Les systèmes de santé et les services essentiels dans les pays les plus touchés par la pandémie et dans les pays les plus avancés reposent sur les travailleurs migrants. Dans les pays de l'OCDE, près de 30 % de la main-d'uvre des secteurs fortement touchés est née à l'étranger [14].

Au moins 11 des 15 pays les plus touchés par la pandémie -- les États-Unis, l'Espagne, l'Italie, l'Allemagne, la France, le Royaume-Uni, la Belgique, les Pays-Bas, le Canada, la Suisse et le Chili -- dépendent des travailleurs et travailleuses migrants dans leurs systèmes de santé [15]. Les migrants représentent également 12 % des 1,9 million de travailleuses et travailleurs du système de santé britannique et 17 % des 12,4 millions de travailleuses et travailleurs du système de santé américain [16].

De nombreux migrants ont contracté la maladie et beaucoup en sont morts en combattant sur la ligne de front médicale. Les louanges bien méritées qui sont faites aux personnes en première ligne dans la lutte contre la pandémie devraient se traduire par une protection réelle pour elles, une assistance médicale en cas de maladie et une aide financière en cas de décès.

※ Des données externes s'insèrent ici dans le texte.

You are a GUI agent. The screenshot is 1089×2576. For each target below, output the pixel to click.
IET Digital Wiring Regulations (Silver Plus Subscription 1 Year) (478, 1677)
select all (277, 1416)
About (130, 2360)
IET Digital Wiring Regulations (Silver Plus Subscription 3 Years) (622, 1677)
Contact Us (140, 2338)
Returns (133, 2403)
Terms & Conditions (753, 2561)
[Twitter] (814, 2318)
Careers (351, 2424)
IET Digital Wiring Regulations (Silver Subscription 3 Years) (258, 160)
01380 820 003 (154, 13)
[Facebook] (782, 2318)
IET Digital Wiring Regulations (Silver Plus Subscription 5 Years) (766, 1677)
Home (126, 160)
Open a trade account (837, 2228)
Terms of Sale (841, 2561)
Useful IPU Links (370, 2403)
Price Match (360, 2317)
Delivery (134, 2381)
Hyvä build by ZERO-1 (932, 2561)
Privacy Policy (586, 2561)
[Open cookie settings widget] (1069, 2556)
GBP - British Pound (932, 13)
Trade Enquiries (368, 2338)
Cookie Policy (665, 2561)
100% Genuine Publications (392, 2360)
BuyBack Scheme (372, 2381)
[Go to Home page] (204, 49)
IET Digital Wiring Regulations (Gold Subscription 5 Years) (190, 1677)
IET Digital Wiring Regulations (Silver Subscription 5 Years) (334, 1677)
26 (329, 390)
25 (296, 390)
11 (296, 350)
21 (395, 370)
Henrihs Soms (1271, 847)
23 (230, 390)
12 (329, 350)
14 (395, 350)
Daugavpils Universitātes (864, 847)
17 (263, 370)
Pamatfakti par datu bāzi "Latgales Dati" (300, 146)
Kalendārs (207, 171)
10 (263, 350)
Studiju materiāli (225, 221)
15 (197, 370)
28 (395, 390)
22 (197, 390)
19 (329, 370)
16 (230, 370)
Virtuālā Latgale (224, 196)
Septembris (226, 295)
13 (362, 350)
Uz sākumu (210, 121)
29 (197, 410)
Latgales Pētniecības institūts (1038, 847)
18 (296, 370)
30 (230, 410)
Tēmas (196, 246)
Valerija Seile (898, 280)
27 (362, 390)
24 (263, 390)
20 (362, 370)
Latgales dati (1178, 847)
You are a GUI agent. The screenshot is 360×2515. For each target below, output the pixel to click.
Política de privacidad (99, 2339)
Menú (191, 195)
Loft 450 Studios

D'autres mesures seront également opportunes et bienvenues. Pour les travailleuses et travailleurs migrants de la santé, le gouvernement britannique a supprimé un supplément de visa controversé et a autorisé les familles des employées de la santé décédés à cause du Covid-19 à rester au pays [17]. Au Chili, les autorités n'acceptent pas encore l'incorporation de médecins étrangers qui n'ont pas passé l'examen national des connaissances médicales (Eunacom) comme condition pour exercer la médecine dans le pays. Et ce, malgré le fait que cette année, en raison de la contingence sanitaire, cet examen a été effectivement annulé, sans quil y ait d'autres modalités pour les quelques 3.000 étrangers inscrits afin de renforcer le personnel médical national [18].

Alors que de nombreux migrants sont confrontés à des pertes d'emploi et de revenus, beaucoup sont exclus des mesures gouvernementales qui apportent une aide aux citoyens des pays d'accueil. Cette situation est discriminatoire et met en danger la lutte contre la pandémie, car personne n'est en sécurité si tout le monde ne l'est pas, y compris les migrants. Les migrants devraient être inclus dans l'aide économique fournie par les gouvernements.

Aux États-Unis, par exemple, de nombreux immigrés, en particulier les clandestins et leurs proches, même s'ils sont déjà citoyens américains et résidents permanents légaux, n'ont pas été inclus dans le programme d'aide, de secours et de sécurité économique de l'administration Donald Trump. Cela aggrave le manque de couverture médicale pour de nombreux migrants dans le pays [19].

Le Japon, en revanche, a fourni une aide financière non seulement aux citoyens, mais aussi aux personnes qui résident dans le pays depuis au moins trois mois et qui se sont enregistrées comme résidents [20]. Les Émirats arabes unis ont également fourni des repas aux familles et aux personnes à faible revenu, y compris les travailleurs migrants [21].

Inclure les migrants dans les programmes d'aide gouvernementaux devrait signifier mettre fin à l'arrestation, à la détention et à l'expulsion des migrants sans papiers. Cela devrait signifier l'amnistie générale et la mise en uvre de la régularisation des migrants sans conditions pour leur permettre d'accéder aux services, à la protection et à l'aide.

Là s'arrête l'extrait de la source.